Schools have many of the same appliances you would find in your home. Toilets, dishwashers, washing machines and sink taps are found at most schools, as well as drinking taps.

Below is a list of ways you can save water in your school. Check out the Schools Water Efficiency Program for information about how you can track your usage.

Leaking taps

A slow leak can result in the loss of 30 litres a day! This works out to be 73 bath-fulls per year. If a tap is still leaking after it is turned off tight, you may need to let a teacher know, so the school property manager can replace the washer inside the tap.

Drink taps

A lot of water goes straight down the drain when we use drink taps at schools. A good way to capture this water for use is to put buckets under the taps. The water that is collected in the buckets can then be used for the school gardens.

Washing machines

Many schools have washing machines for things like sport uniforms and tea towels from cooking classes. Every time the washing machine runs, it uses about 120 litres of water (nearly one bath-full). So make every wash count, by making sure they are full loads.

Dishwasher

Dishwashers are found in most school staff rooms. Don't rinse dishes before loading them into the dishwasher. Use the 'Rinse & Hold’ setting instead. Always make sure that the dishwasher is full before it’s used. Remember, each load uses about 35 litres of water.

Toilets

Many schools collect rainwater from the school rooftops to use for toilet flushing. This is a great way to make the most efficient use of water, with toilet flushing generally being the biggest use of water in a school.

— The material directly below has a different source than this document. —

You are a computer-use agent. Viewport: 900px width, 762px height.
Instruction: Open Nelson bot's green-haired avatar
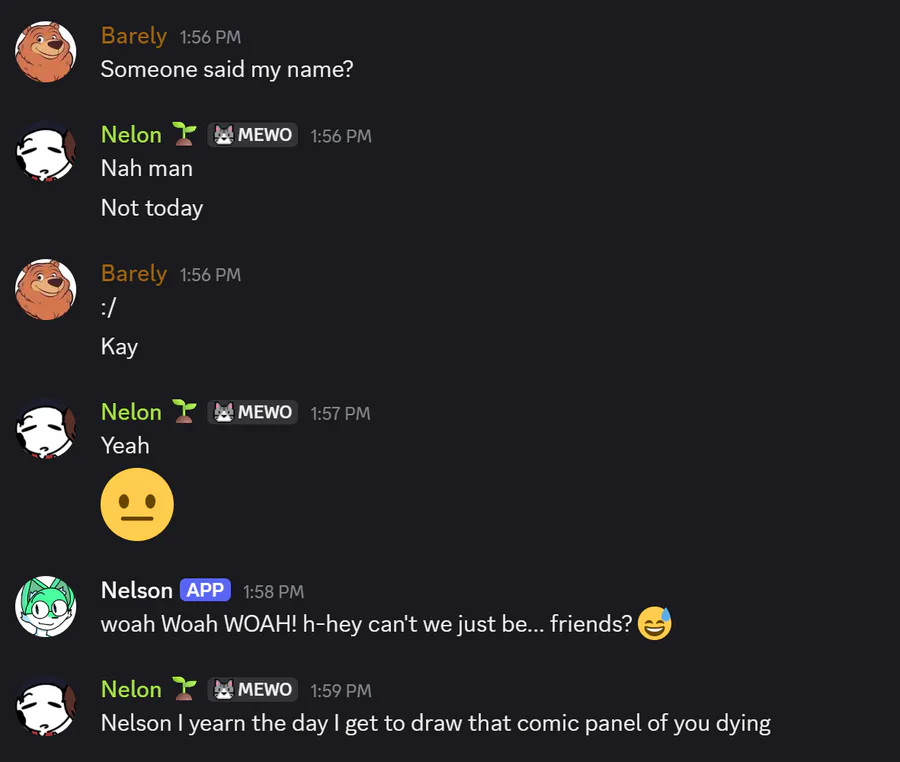46,607
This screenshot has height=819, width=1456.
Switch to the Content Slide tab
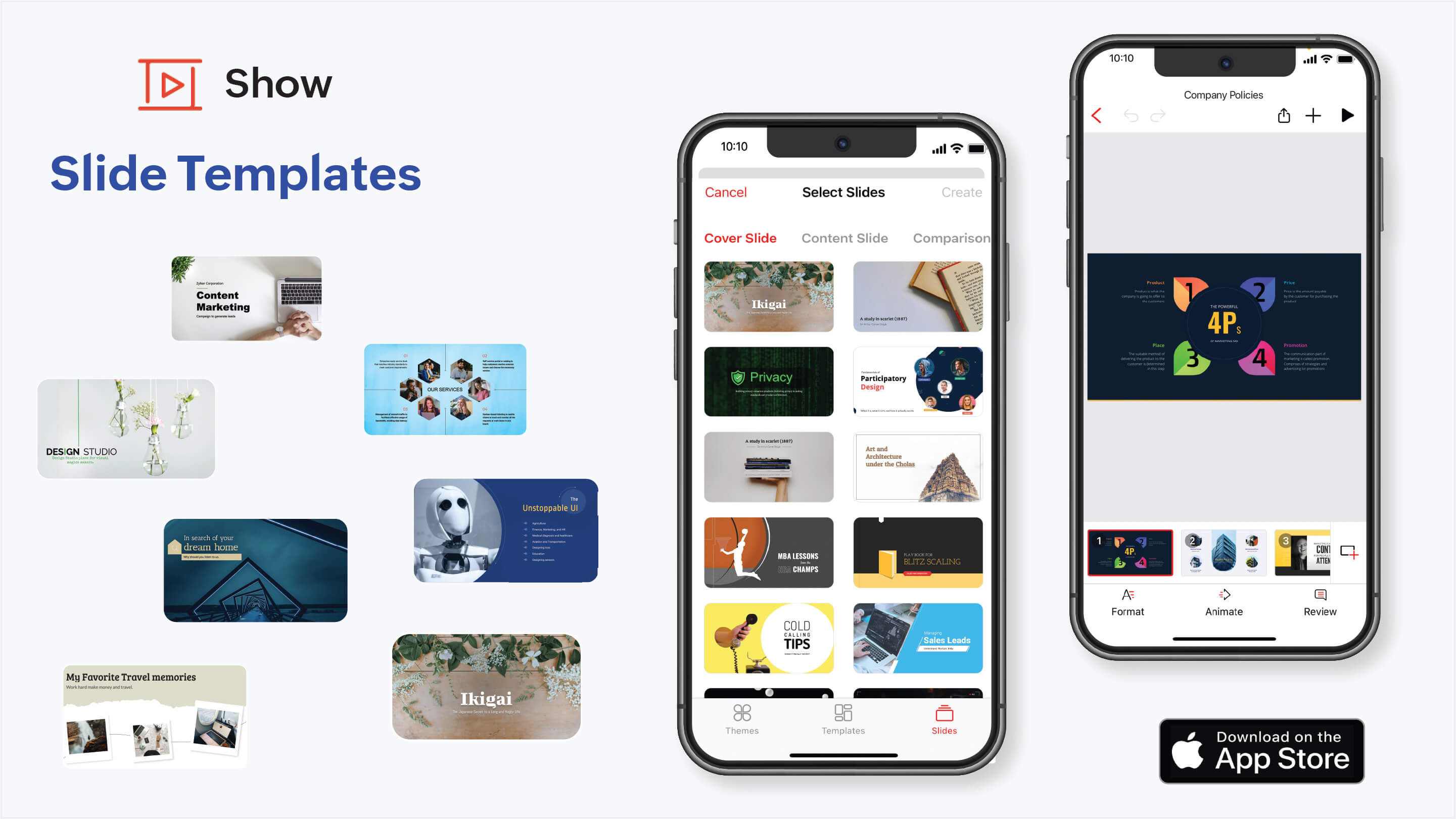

Students and staff should also make sure they use the half flush button when possible!

Water efficiency in the garden

Planning the design of school gardens can save up to half of the water used. Some ways this can be done are:

  • Plant windbreaks to reduce the drying effect of the wind.
  • Use plants that are good at coping in dry conditions.
  • Keep lawns to a minimum.
  • Use paving materials which allow water to soak through them rather than running off into the stormwater drain.
  • Install rainwater tanks to collect water for use on the school grounds.
  • Use a good mulch and plenty of it.

Mulch stops the soil drying out from evaporation and some types of mulch can also provide the plants with important nutrients through the soil. Mulching also helps control weed growth.

Choose appropriate plants

Many native Australian plants have low water requirements. Contact your local nursery or the Society for Growing Australian Plants for advice.

Remove weeds

Weeds compete for water and nutrients in the garden. Once they are removed a good mulch will help to keep weeds away.

Keeping it green

A lawn is a high user of water in school grounds and reducing the amount of lawn the school has offers the chance to reduce water use significantly.

Water wisely

Check the permanent water rules for information about when you can and can't water.

Use a trigger nozzle on your hose

This means that you are in control and water is not wasted when moving the hose around - but remember to turn off the tap when finished in case the hose springs a leak!

Garden irrigation systems

Install a dripper system in school garden beds. A dripper system drips water on, or near to the root zone of plants. This is probably the most beneficial and efficient method of watering plants. It places the water right where it's needed and at a rate the soil can absorb. It's also cheap and easy to install.

Always check whether water restrictions are in place. Under some restrictions you may use a manual dripper system that you turn on or off by hand, or automatic dripper systems that turn themselves on or off.

Remember, most gardens do not need hours of watering. Please water according to your plant’s needs.